Nog even terug naar Johannes, die de rechterhand van iemand als een mensenzoon op zijn lichaam heeft gevoeld en Die zich de eerste en de laatste en de levende noemt.
Het boek Openbaring begint met de mededeling dat wat in dit boek geopenbaard wordt, de openbaring van Jezus Christus is welke God Hem gegeven heeft. In eerste instantie gaat het dan ook over de openbaring van Jezus Christus. De dingen die nog moeten geschieden komen als het ware op de tweede plaats. Het gaat om HEM. Misschien mag je ook zeggen dat het gaat over de vraag die de discpelen aan elkaar stelden: 'Wie is toch deze?'
In dit boek vinden wij zes bijzondere benamingen van de mensenzoon die op de troon zit en zowel vergeleken wordt met een lam als met een leeuw
Hij die is en die was en die komt (1:4,8; 11:17; 16:5; vgl. Ex.3:14) Degene die zich in het O.T. als Jahweh aan Mozes openbaarde, is dezelfde als Jezus van Nazareth uit het NT en ook dezelfde die in het boek Openbaring op de troon zit en zegt: Zie Ik kom spoedig.De alfa en de omega, de eerste en de laatste (1:8,17; 2:8; 21:6;22:13; vgl. Jes. 41:4; 44:6; 48:12) De aanhalingen uit Jesaja hebben allemaal uitdrukkelijk betrekking op God maar worden hier aan Christus toegeschreven en tonen aan dat Hij Dezelfde is.De Almachtige (1:8; 4:8; 11:17; 15:3; 16:7,14; 19:6,15; 21:22; vgl.Gen. 17:1 ev. Soms wordt deze term gebruikt in onderscheiding van Christus, maar soms is dat onderscheid niet vast te stellen. Ook deze benaming wijst er duidelijk op dat Hij dezelfde is.Hij die de hemel heeft geschapen…en de aarde….en de zee (10:5; 14:7; vgl. Ex. 20:11) (In Op. 4 zien wij de Schepper op zijn troon - maar volgens Joh.1, Kol.1 en Hebr.1 zijn alle dingen in en door en tot Christus geschapen)Heer der Heren en koning der koningen (17:4; 19:16; vgl. Deut 10:17; Dan. 2:47) Ook hier opnieuw een benamingvan God in het O.T. die op Christus wordt toegepast omdat Hij dezelfde is.(6) De Here der heerscharen. (Jes.6:3; vgl Op. 4:8)) Het is omdat de Bijbel, het betrouwbare Woord van God het zegt, anders zou je het niet kunnen geloven. Maar het is waar. Hij die in zwakheid gekruist is en geroepen heeft: 'Mij dorst', is Dezelfde die Jesaja in een gezicht op een hoge en verheven troon zag zitten terwijl zijn zomen de tempel vervulden. Serafs stonden boven Hem; ieder had zes vleugels:met twee bedekte hij zijn aangezicht, met twee bedekte hij zijn voeten en met twee vloog hij.En de een riep de ander toe: Heilig, heilig, heilig is de Here der heerscharen, de ganse aarde is van zijn heerlijkheid vol.En de dorpelposten beefden van het luide roepen en het huis werd vervuld met rook. Toen zeide ik (Jesaja): Wee mij, ik ga ten onder, want ik ben een man, onrein van lippen, en woon te midden van een volk, dat onrein van lippen is; en mijn ogen hebben de Koning, de Here der heerscharen, gezien.

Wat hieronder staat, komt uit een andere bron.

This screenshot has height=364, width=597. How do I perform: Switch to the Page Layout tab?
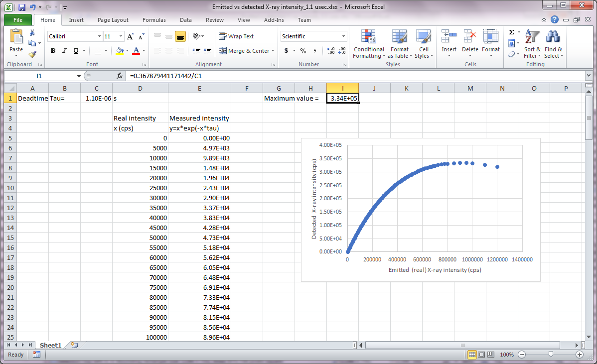[x=113, y=20]
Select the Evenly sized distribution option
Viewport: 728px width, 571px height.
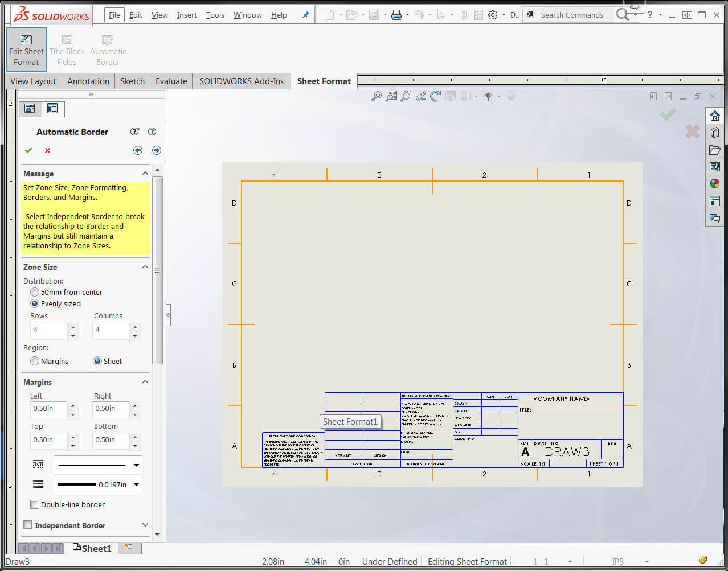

Het kan niet missen. Wij zullen Hem zien, voor Hem neervallen en Hem aanbidden. Ook voor ons geldt de belofte uit Jer.33:17: Uw ogen zullen de Koning in zijn schoonheid aanschouwen. Een schoonheid die de Korachieten in een liefdeslied (Ps.45) bezongen met een hart dat trilde van blijde woorden die over hun tong rolden als de pen van een vaardig schrijver over het papier. De eerste regel van dat lied kon niet anders luidden dan: Gij zijt schoner dan de mensenkinderen.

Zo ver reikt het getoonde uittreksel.